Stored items

***

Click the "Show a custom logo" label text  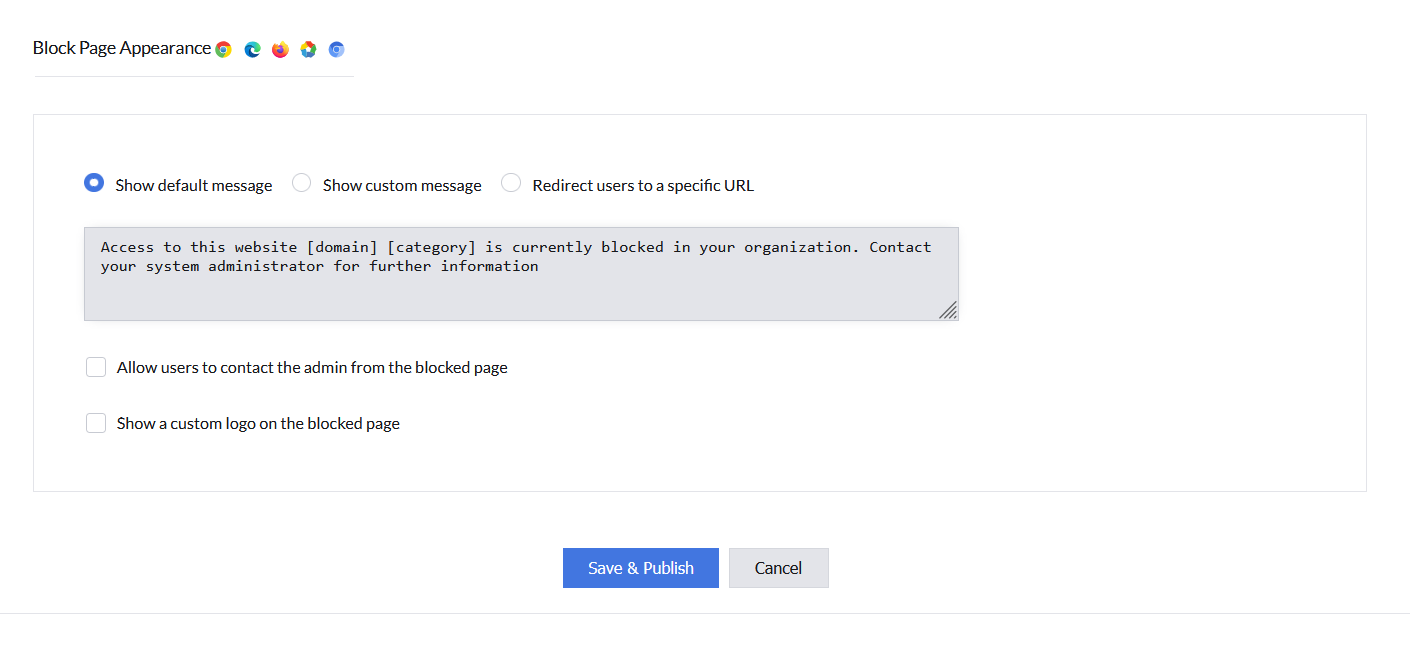pyautogui.click(x=258, y=423)
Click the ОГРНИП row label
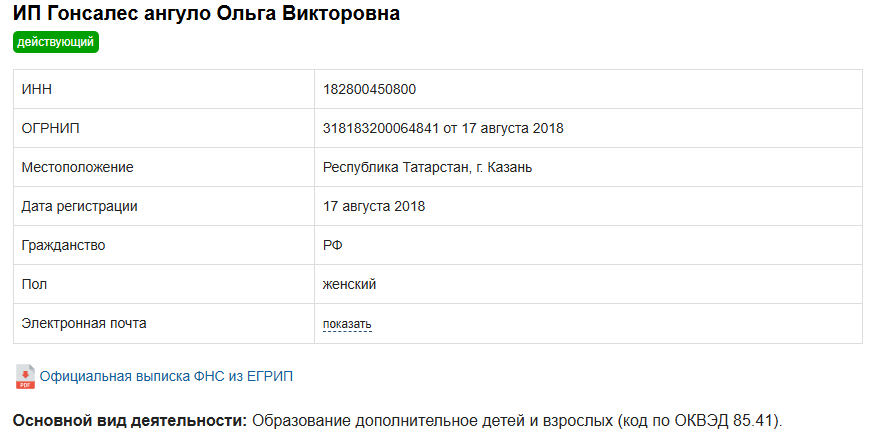The height and width of the screenshot is (438, 875). 50,128
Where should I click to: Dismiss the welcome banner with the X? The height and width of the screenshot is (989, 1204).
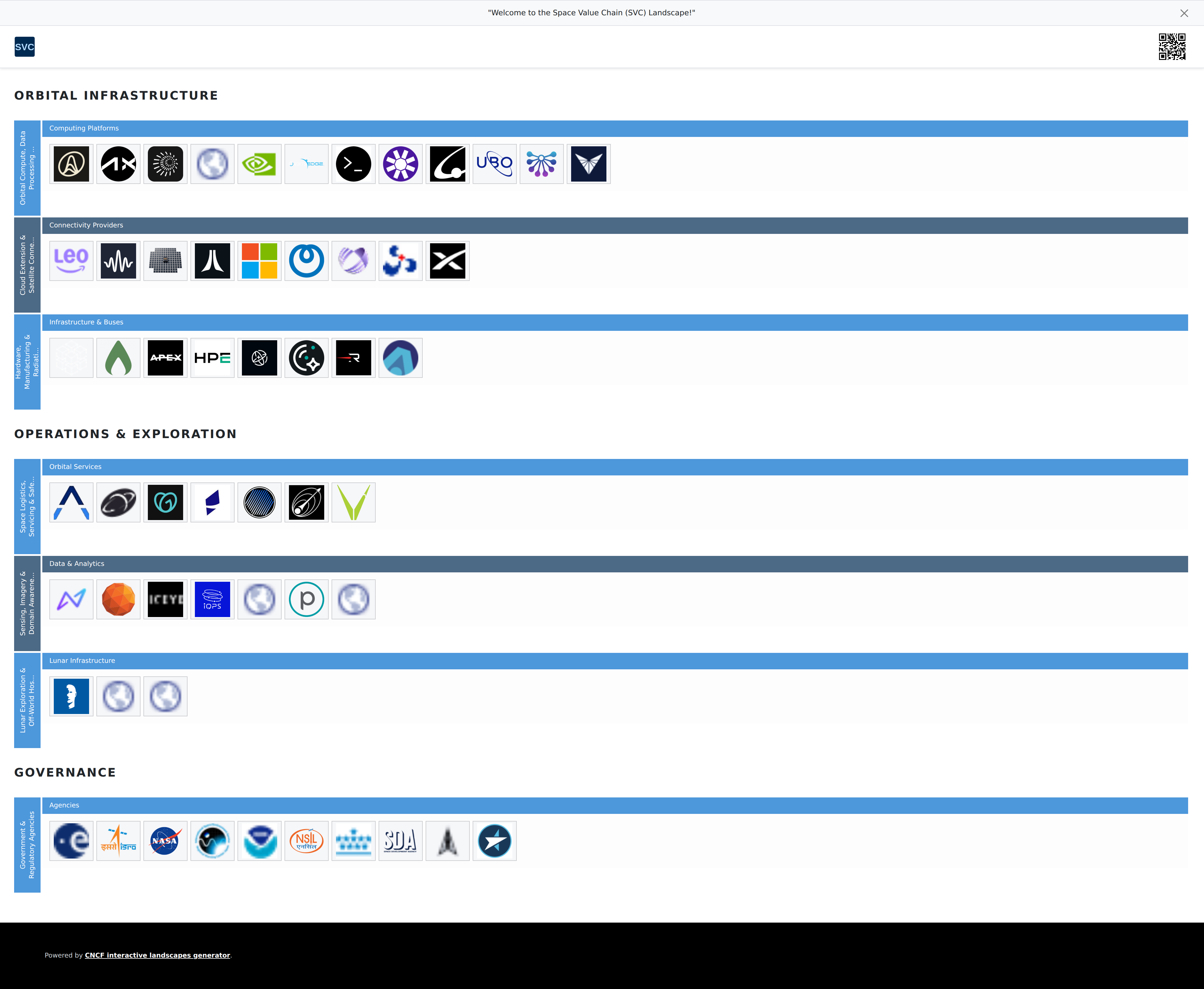(x=1184, y=13)
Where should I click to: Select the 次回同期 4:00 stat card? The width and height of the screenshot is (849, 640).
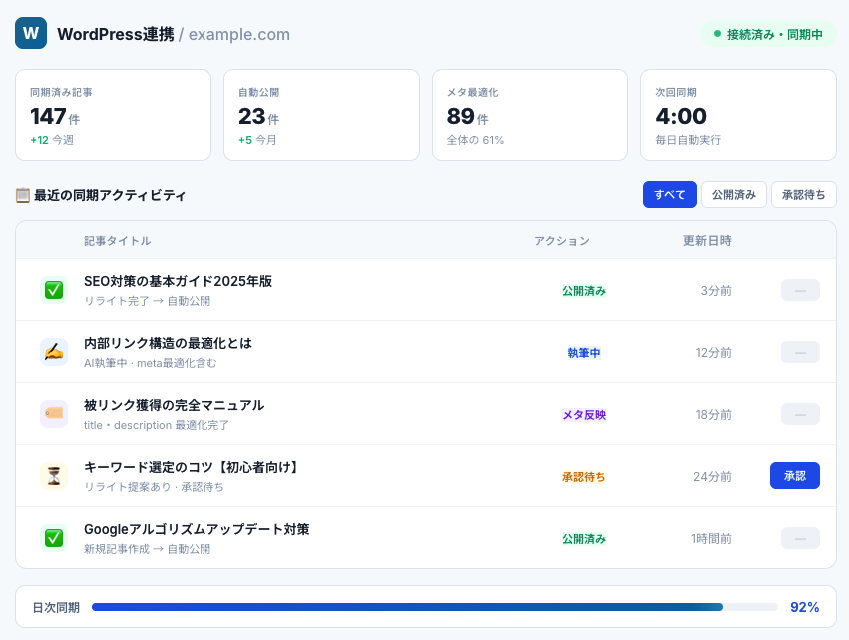coord(738,114)
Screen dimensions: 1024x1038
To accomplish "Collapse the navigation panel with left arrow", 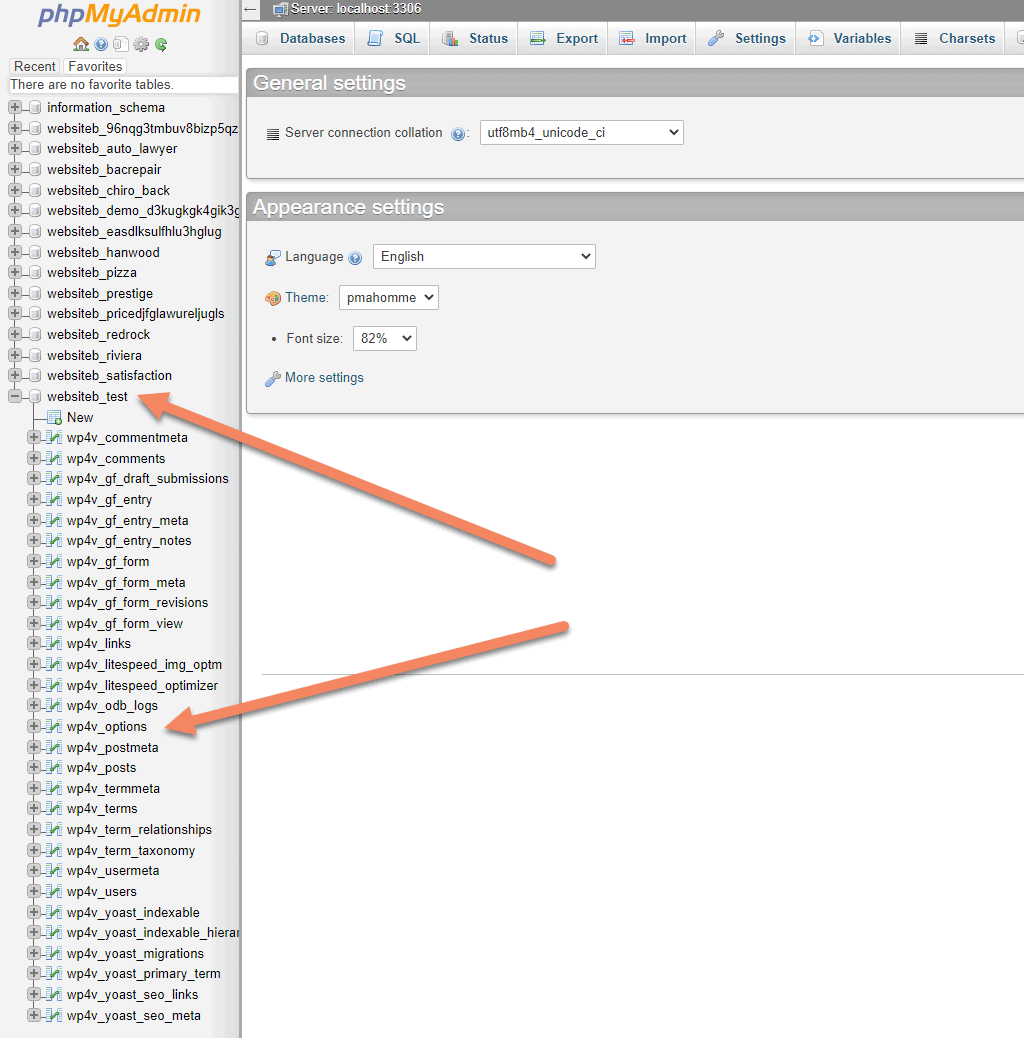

***

INSTRUCTION:
Rewrite the rows from the line with "Where should I click to: Dismiss" through the end of the rows, replacing "banner" with "notice" and keeping everything else unchanged. Leave the pictures out of your answer.

SOLUTION FOR THIS TASK:
Where should I click to: Dismiss the welcome notice with the X? The height and width of the screenshot is (989, 1204).
(x=1184, y=13)
Where should I click to: Select the 次回同期 4:00 stat card? The width and height of the screenshot is (849, 640).
coord(738,114)
Screen dimensions: 1024x1038
To accomplish "Collapse the navigation panel with left arrow", 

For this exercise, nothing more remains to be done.